[YOUR TASK]: Pull out each line of the material below that contains the string "dimensions", copying the lines unchanged.

-- start INPUT ROWS --

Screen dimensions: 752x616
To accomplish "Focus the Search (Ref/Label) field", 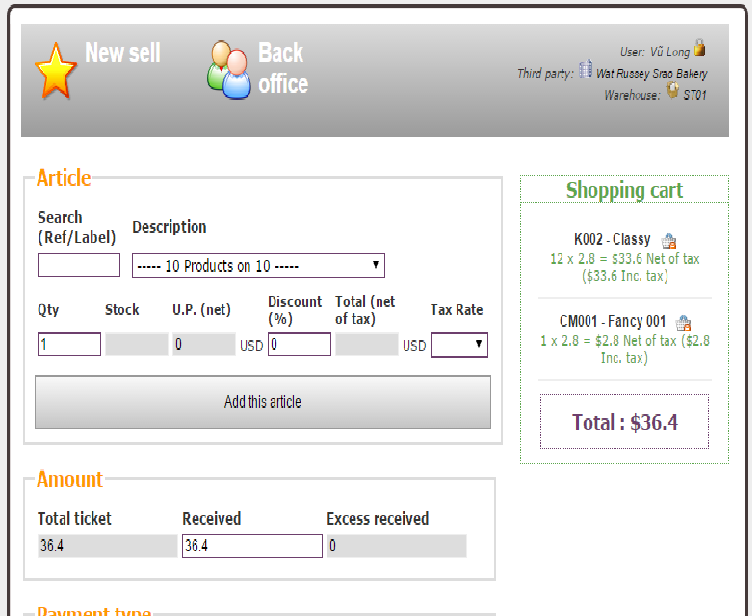I will tap(79, 266).
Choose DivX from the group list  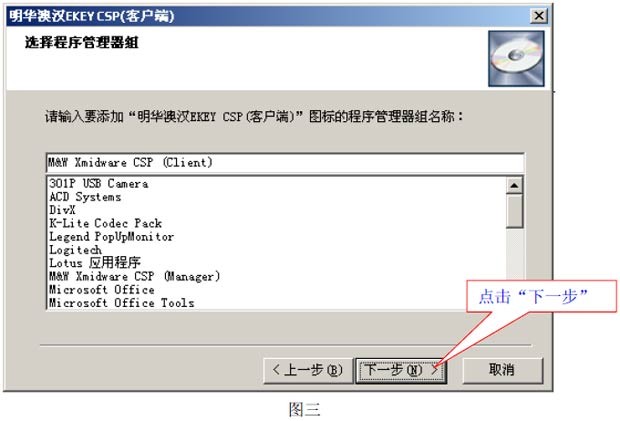(x=62, y=210)
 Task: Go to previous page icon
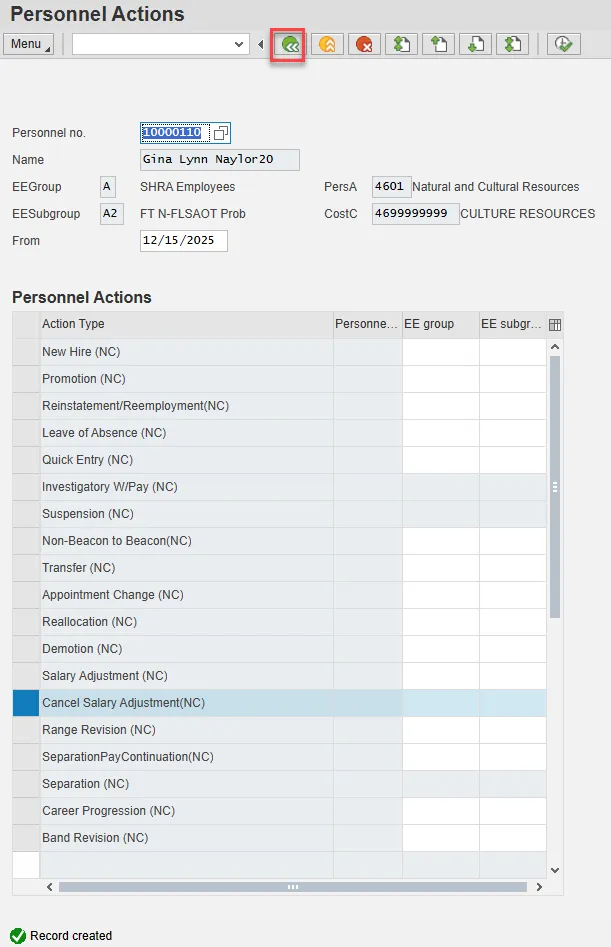[438, 44]
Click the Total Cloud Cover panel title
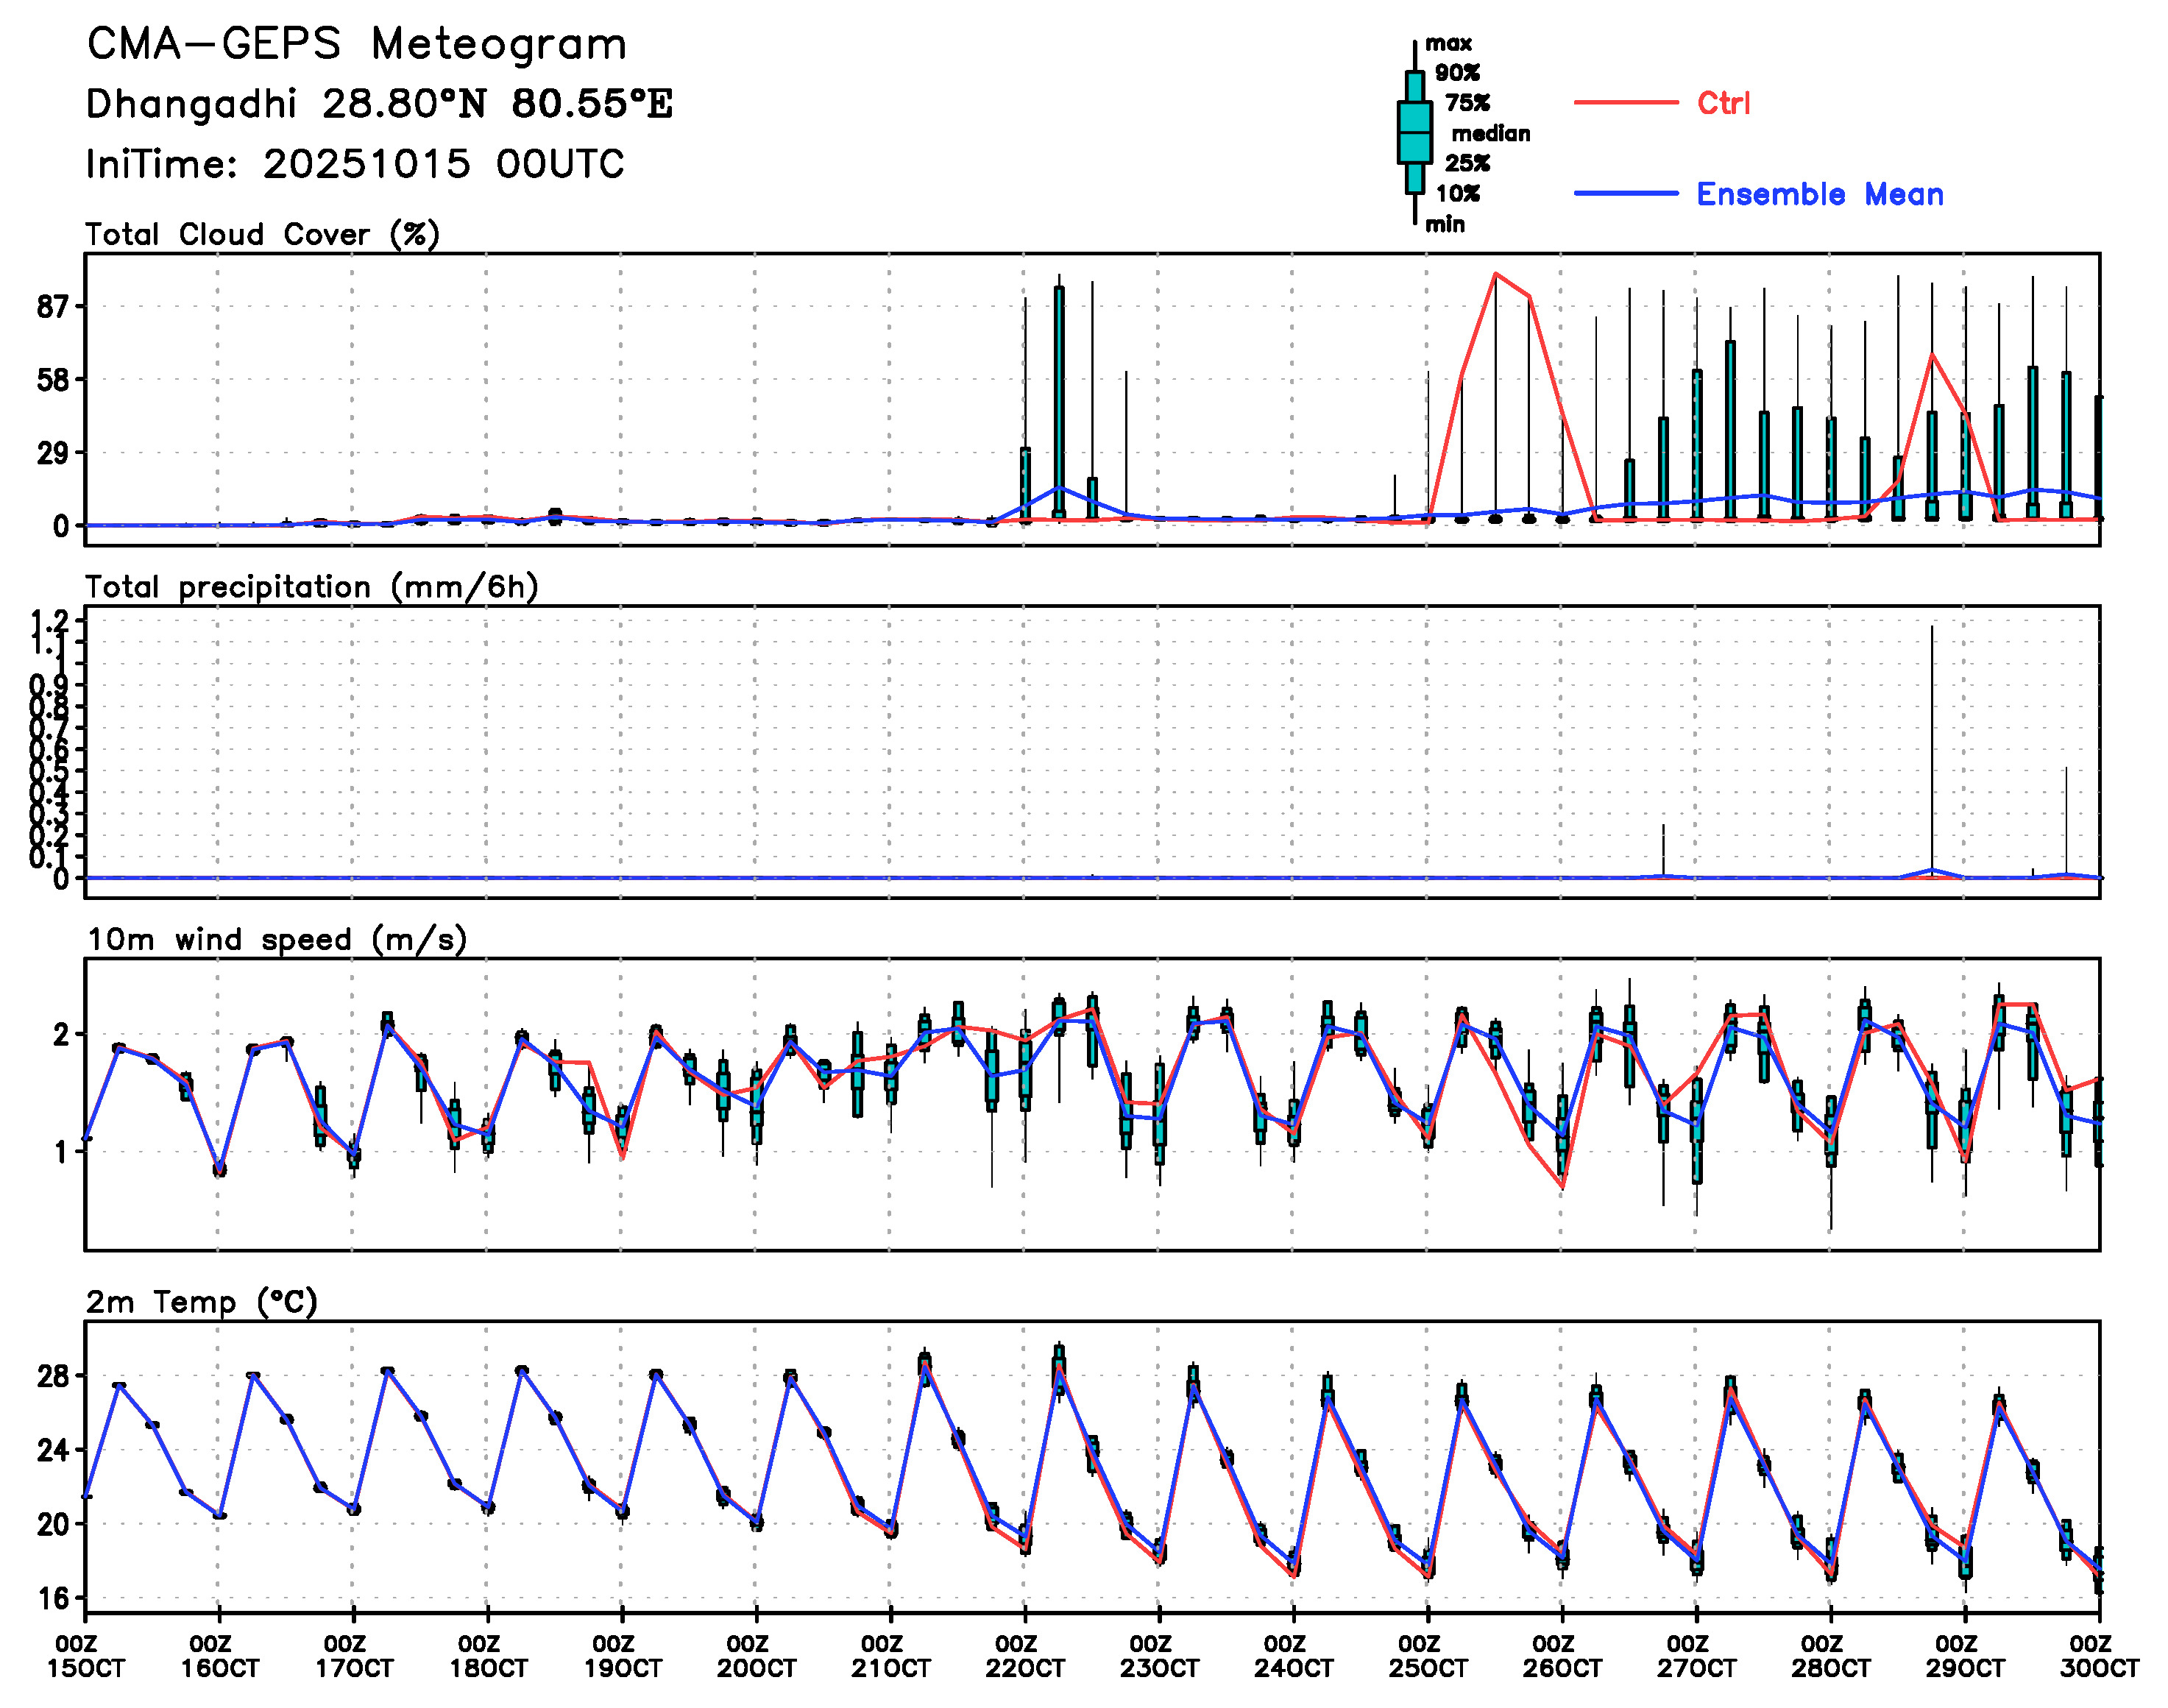The width and height of the screenshot is (2168, 1708). click(x=262, y=235)
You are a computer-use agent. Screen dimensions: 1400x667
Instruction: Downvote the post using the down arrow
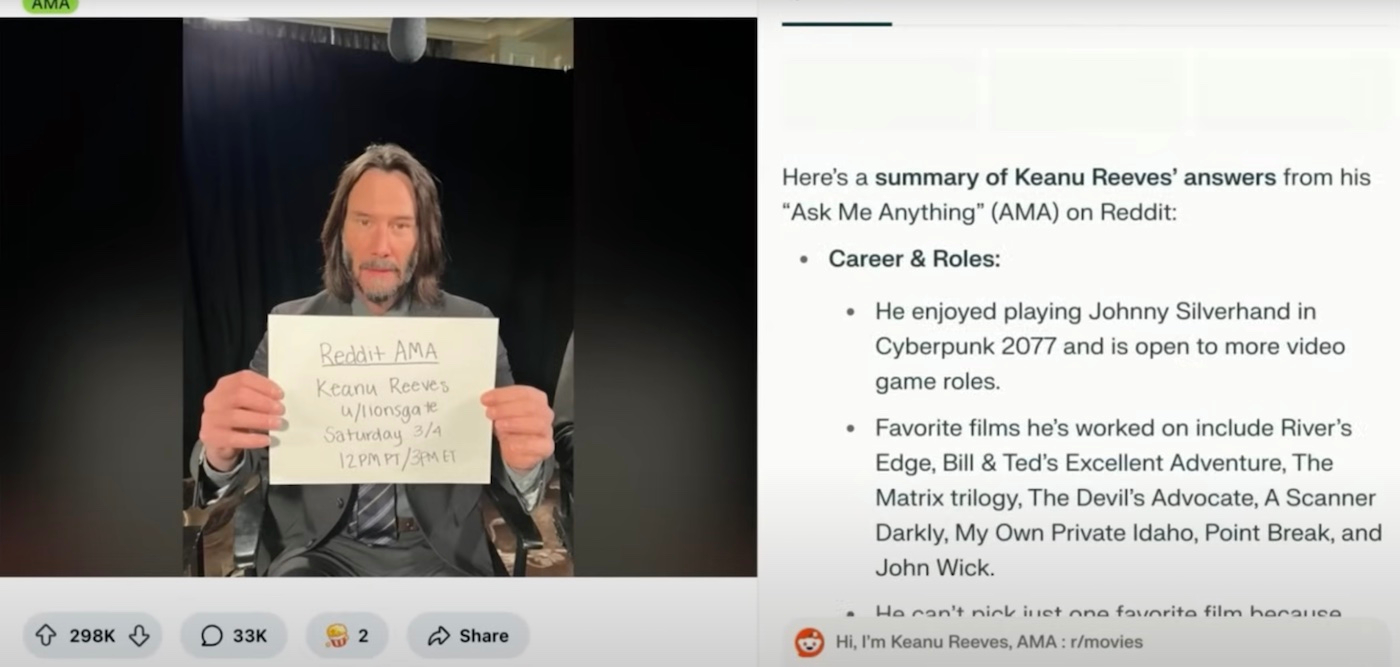[x=139, y=635]
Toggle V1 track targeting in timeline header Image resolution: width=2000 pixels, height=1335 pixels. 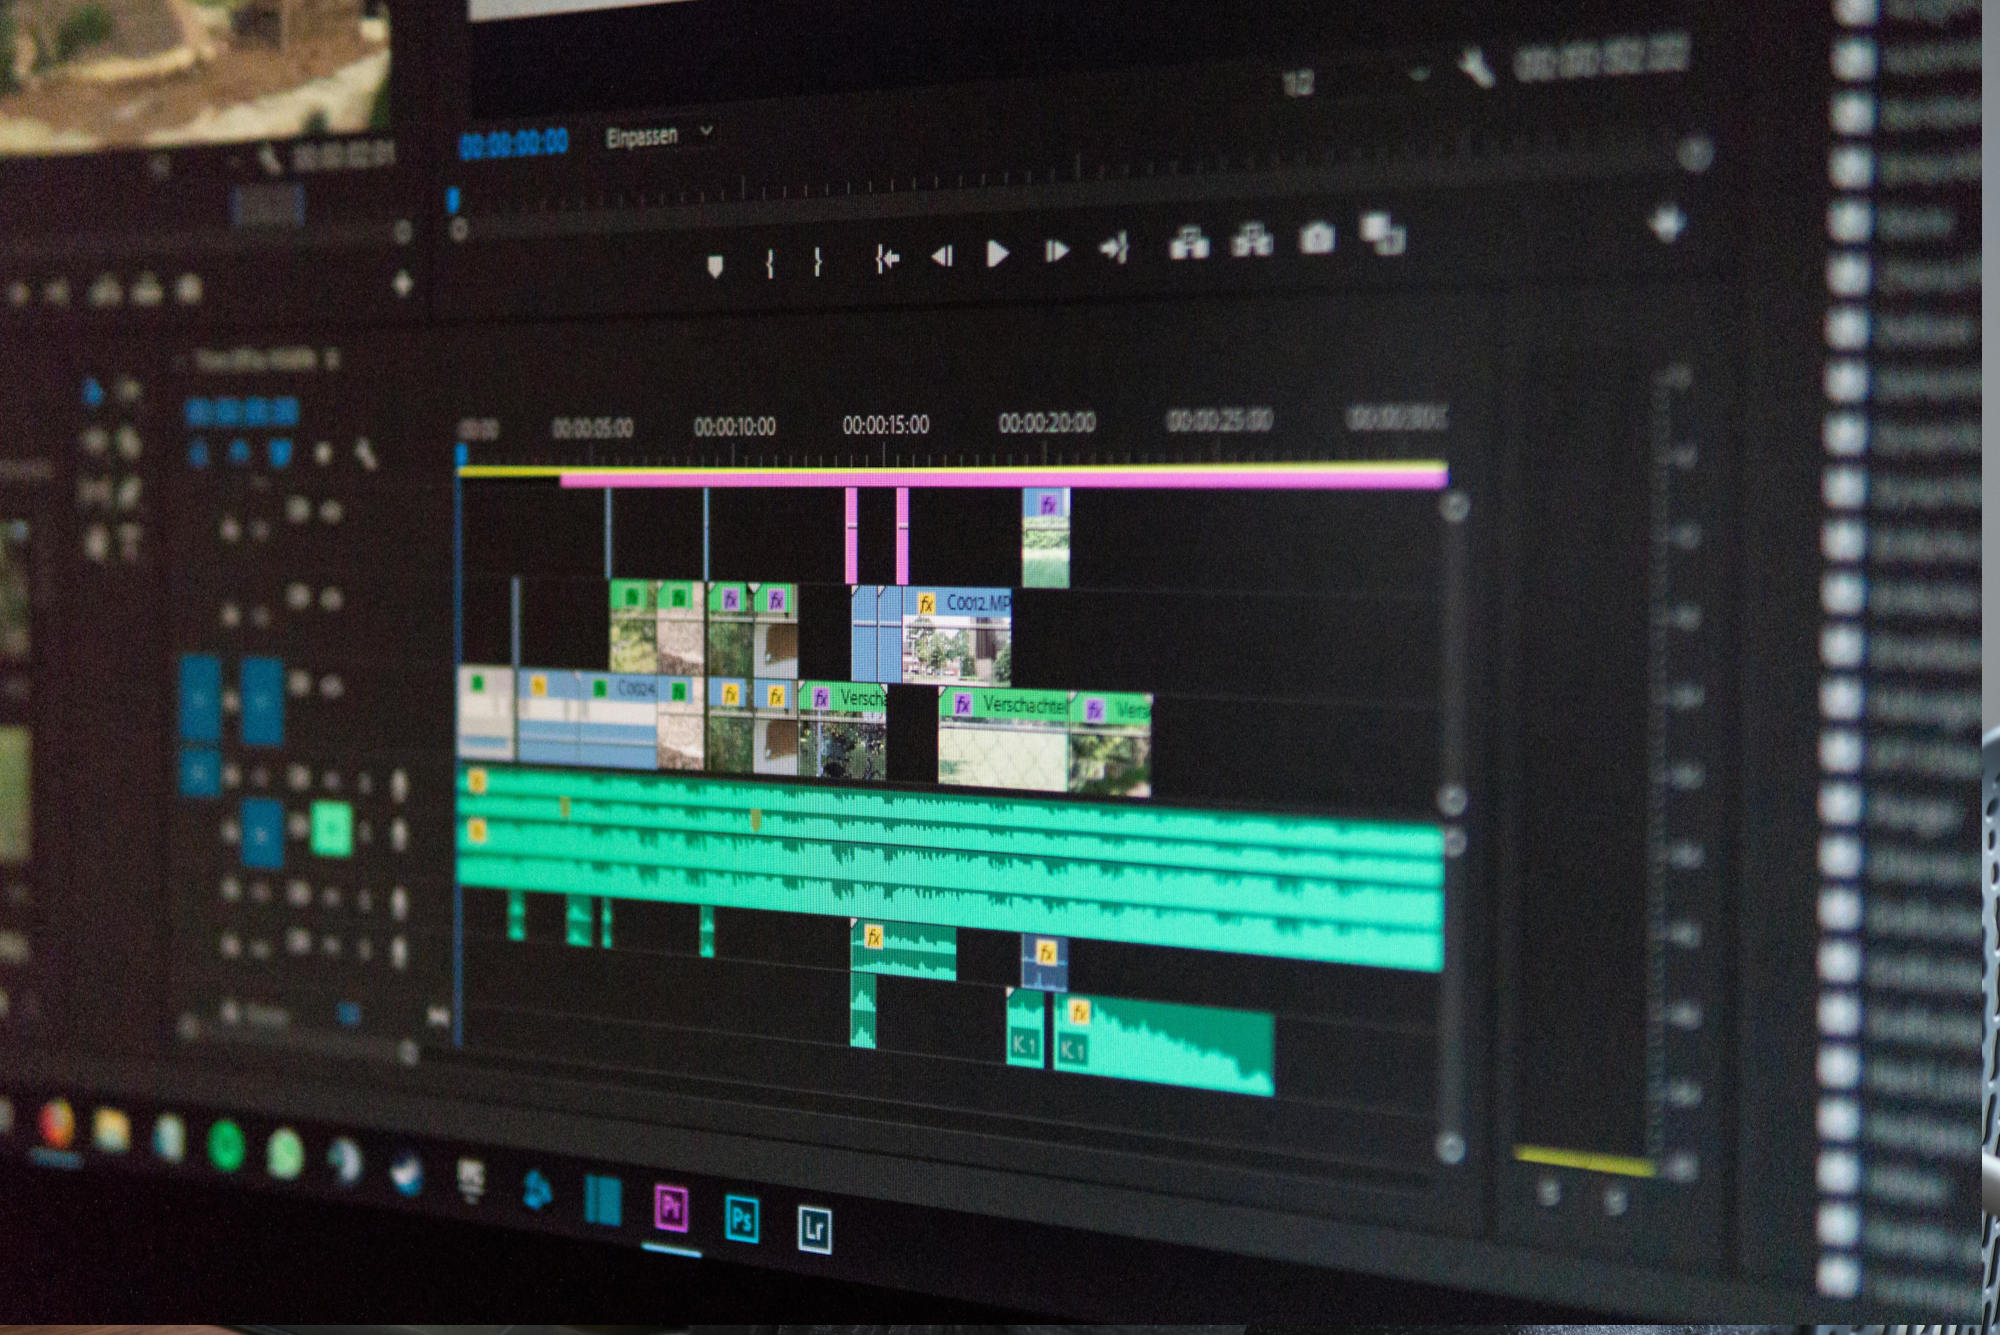point(262,700)
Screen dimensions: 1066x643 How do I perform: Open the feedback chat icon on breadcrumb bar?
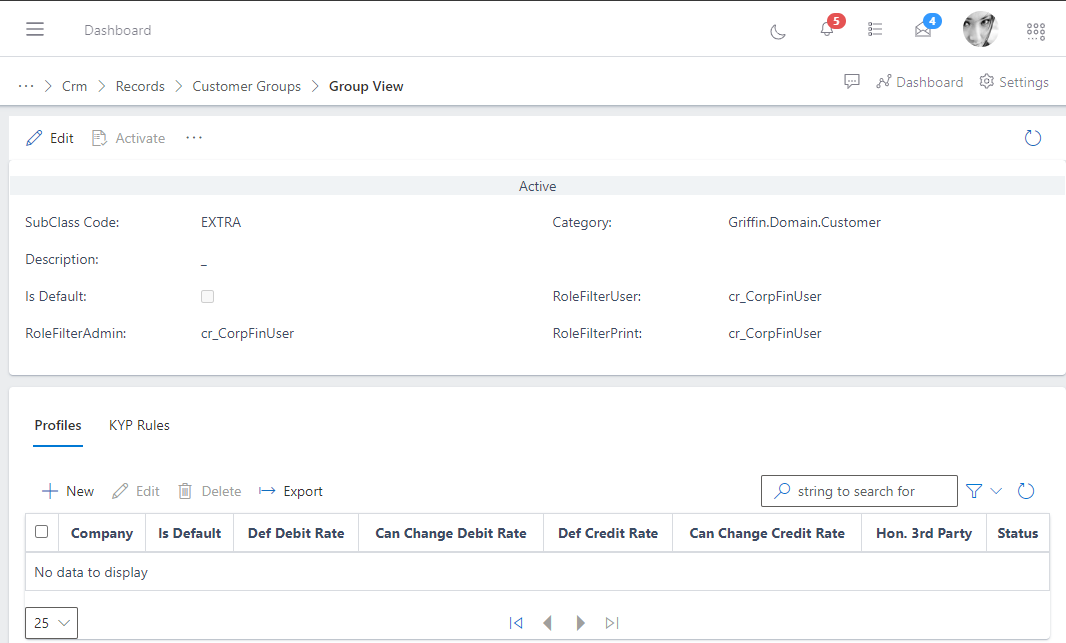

-- end INPUT ROWS --

[TASK SOLUTION]:
Screen dimensions: 752x616
You are a computer-use agent. Screen dimensions: 1400x667
Screen dimensions: 1066x643 How do I perform: Open the feedback chat icon on breadcrumb bar?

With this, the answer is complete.